(Exercise set)
a - Reproduce everything in the patent text from "4 . The method" down to "of audio features.".
b - In claim 4 of the patent text, which two sets of features are aggregated to generate the media embedding?
c - Extend the patent text on multimodal content evaluation by writing the part that follows its last claim.

+++ Text block

US-12625902-B1 - Multimodal machine learning model for content evaluation

US12625902B1US 12625902 B1US12625902 B1US 12625902B1US-12625902-B1

Abstract

Embodiments provide for improved machine learning. A request for supplemental content to be provided in association with a media content item is received, and a set of candidate supplemental content items for the request is determined. A user embedding corresponding to a user embedding corresponding to a user associated with the media content item, a media embedding corresponding to the media content item, and a set of supplemental content embeddings corresponding to the set of candidate supplemental content items are accessed from one or more storage repositories. A set of interaction scores is generated based on processing the user embedding, the media embedding, and the set of supplemental content embeddings using an interaction machine learning model. A first supplemental content item of the set of candidate supplemental content items is selected for the request based on the set of interaction scores.

Inventors

Yupeng Gao
Pengfei Gao
Yan Zhang
Zhe Wang
Yasir Hossain
Xingpeng Xiao
Mengzhe LI
Gianluca MILANO

Assignees

DISNEY ENTERPRISES, INC.

Dates

Publication Date: 20260512
Application Date: 20250124

Claims (17)

1 . A method, comprising: receiving a request for supplemental content to be provided in association with a media content item; determining a set of candidate supplemental content items for the request; accessing, from one or more storage repositories, a user embedding corresponding to a user associated with the media content item, a media embedding corresponding to the media content item, and a set of supplemental content embeddings corresponding to the set of candidate supplemental content items; generating a set of interaction scores based on processing the user embedding, the media embedding, and the set of supplemental content embeddings using an interaction machine learning model, wherein: a set of embedding machine learning models and the interaction machine learning model were jointly trained during an offline phase, the user embedding, the media embedding, and the set of supplemental content embeddings were generated using the set of embedding machine learning models during the offline phase, the set of interaction scores are generated using the interaction machine learning model during an online phase, and the set of embedding machine learning models do not process data during the online phase; and selecting, for the request, a first supplemental content item of the set of candidate supplemental content items based on the set of interaction scores.
2 . The method of claim 1 , wherein determining the set of candidate supplemental content items comprises identifying a subset of supplemental content items from a library of supplemental content items based on a set of constraints corresponding to the user.
3 . The method of claim 1 , wherein the user embedding was generated offline based on processing one or more features of the user using a user embedding machine learning model, wherein the one or more features comprise one or more demographics of the user.
4 . The method of claim 1 , wherein the media embedding was generated offline based on: generating a set of image features based on processing image data from the media content item using a first media embedding machine learning model; generating a set of audio features based on processing audio data from the media content item using a second media embedding machine learning model; and aggregating the set of image features and the set of audio features.

++++++
+++ Data section

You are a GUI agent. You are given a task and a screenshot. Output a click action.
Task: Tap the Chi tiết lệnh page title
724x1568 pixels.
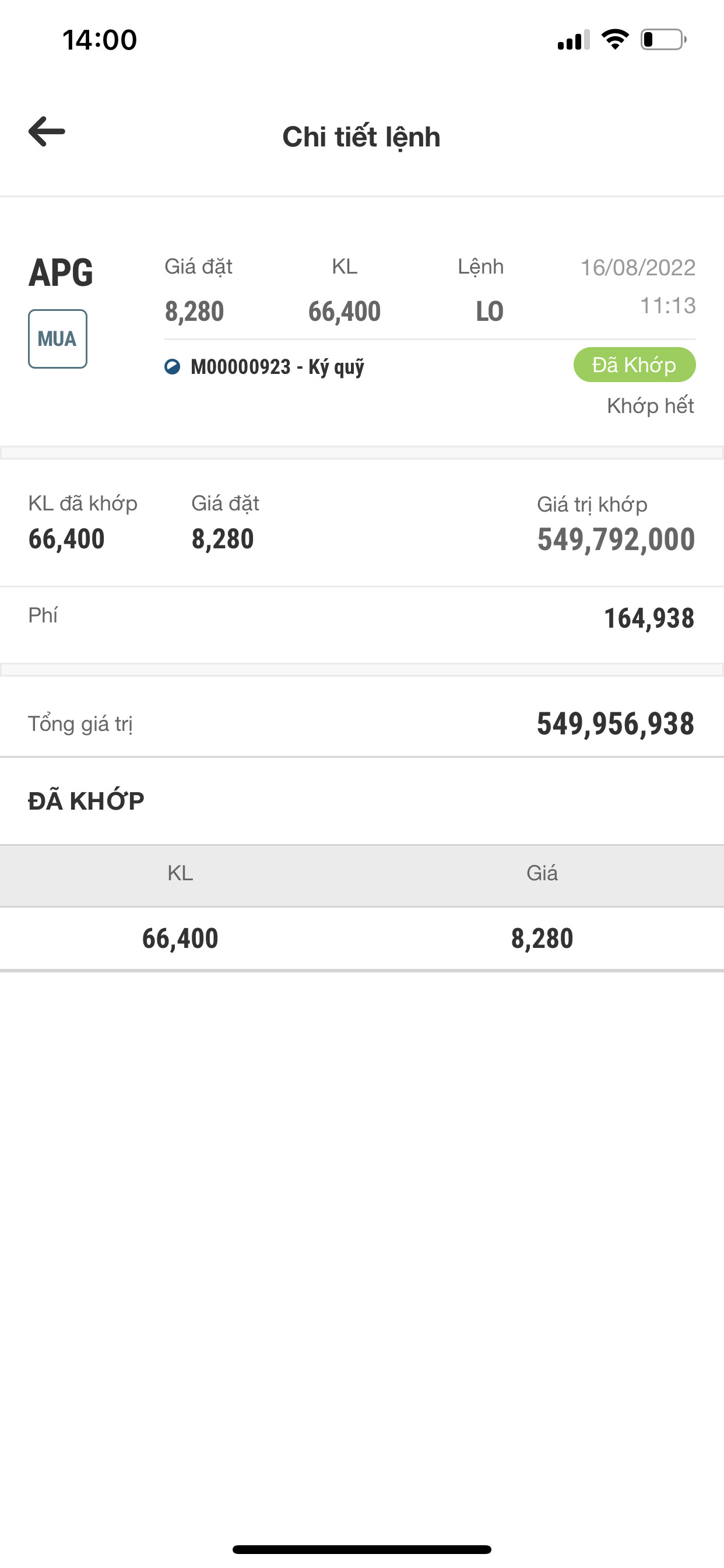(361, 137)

++++++
+++ Data section

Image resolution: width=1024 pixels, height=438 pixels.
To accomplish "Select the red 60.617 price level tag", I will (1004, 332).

++++++
+++ Data section

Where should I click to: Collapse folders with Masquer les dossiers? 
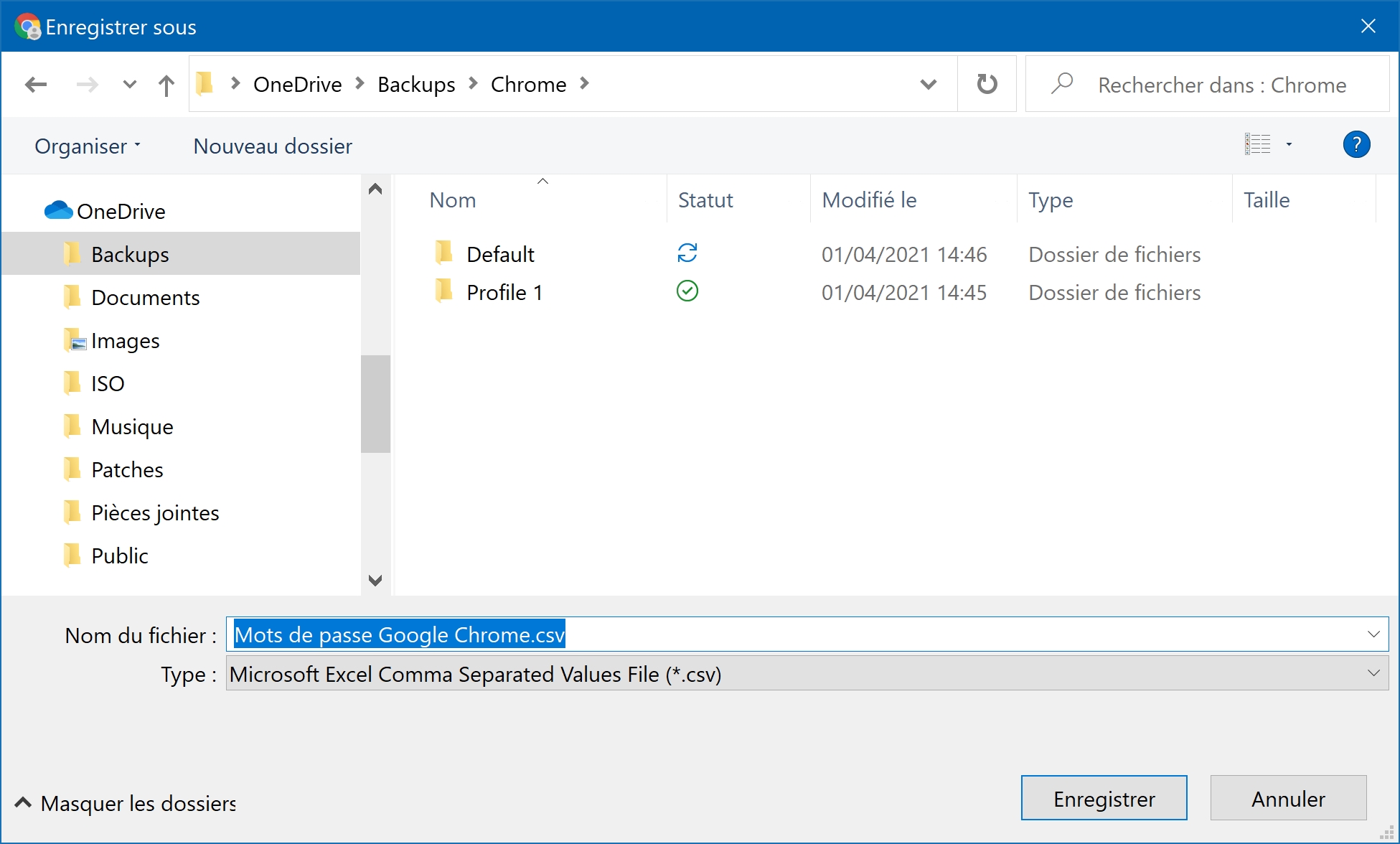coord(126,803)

++++++

(Task responses)
a -
4 . The method of claim 1 , wherein the media embedding was generated offline based on: generating a set of image features based on processing image data from the media content item using a first media embedding machine learning model; generating a set of audio features based on processing audio data from the media content item using a second media embedding machine learning model; and aggregating the set of image features and the set of audio features.

b - A set of image features and a set of audio features.

c -
5 . The method of claim 4 , wherein the media embedding was further generated offline based on processing the aggregated set of image features and set of audio features using a third media embedding machine learning model.
6 . The method of claim 1 , wherein a first supplemental content embedding of the set of supplemental content embeddings was generated offline based on processing one or more features of the first supplemental content item using a supplemental content embedding machine learning model, wherein the one or more features comprise characteristics of the first supplemental content item.
7 . The method of claim 1 , wherein generating the set of interaction scores comprises, for each respective candidate supplemental content item of the set of candidate supplemental content items: generating a respective aggregated input based on concatenating the user embedding, the media embedding, and a respective supplemental content embedding, of the set of supplemental content embeddings, corresponding to the respective candidate supplemental content item; and processing the respective aggregated input using the interaction machine learning model to generate a respective interaction score for the respective candidate supplemental content item.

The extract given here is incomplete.